The Pinto Carver Essay Contest 2017

Style, in its finest sense, is the last acquirement

of the educated mind; it is also the most useful.

It pervades the whole being.  The administrator                                                                     

with a sense for style hates waste; the engineer

with a sense for style economizes his material;

the artisan with a sense for style prefers good

work.  Style is the ultimate morality of mind.

                                         Alfred North Whitehead

The Topic:

In a recent article in The American Scholar, “Saving the Self in the Age of the Selfie” (Spring, 2016), James McWilliams writes of “cybernetic tyranny,” citing the example of “Erica, a full-time college student.  The first thing she does when she awakes in the morning is reach for her smartphone.  She checks texts that came in while she slept.  Then she scans Facebook, Snapchat, Tumblr, Instagram, and Twitter to see ‘what everybody else is doing.’  At breakfast, she opens her laptop and goes to Spotify and her various e-mail accounts.  Once she gets to campus, Erica confronts more screen time:  PowerPoints and online assignments, academic content to which she dutifully attends (she is an A student).  Throughout the day, she checks in with social media roughly every 10 minutes, even during class. ‘It’s a little overwhelming,’ she says, ‘but you don’t want to feel left out.’”  

Write an essay in which you agree or disagree whether the tyranny of the digital is real.  If not, why not?  If so, how so and how does one combat it?  Needless to say, the more well developed your thoughts, the more specific your language, the better. 

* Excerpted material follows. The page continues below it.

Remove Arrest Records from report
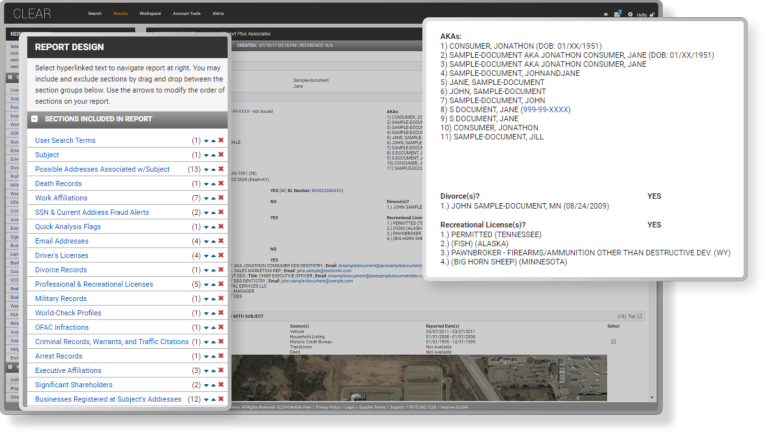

Eligibility:  Current Liberal Arts Honors Freshmen and Sophomores

Specifications: 750-1000 words, titled, double-spaced, and typed, with your name in the upper-right hand corner.  No cover page.

Awards:

1st Prize: $1500

2nd Prize: $500

3rd Prize: $250

Submission Deadline:  Friday, January 20, 5:00 p.m. in the Liberal Arts Honors Office.  The judges reserve the right to withhold awards in the absence of prize worthy essays.  And in closing:  “Style, in its finest sense,” Alfred North Whitehead reminds us, “is the last acquirement of the educated mind; it is also the most useful.  It pervades the whole being.  The administrator with a sense for style hates waste; the engineer with a sense for style economizes his material; the artisan with a sense for style prefers good work.  Style is the ultimate morality of mind.”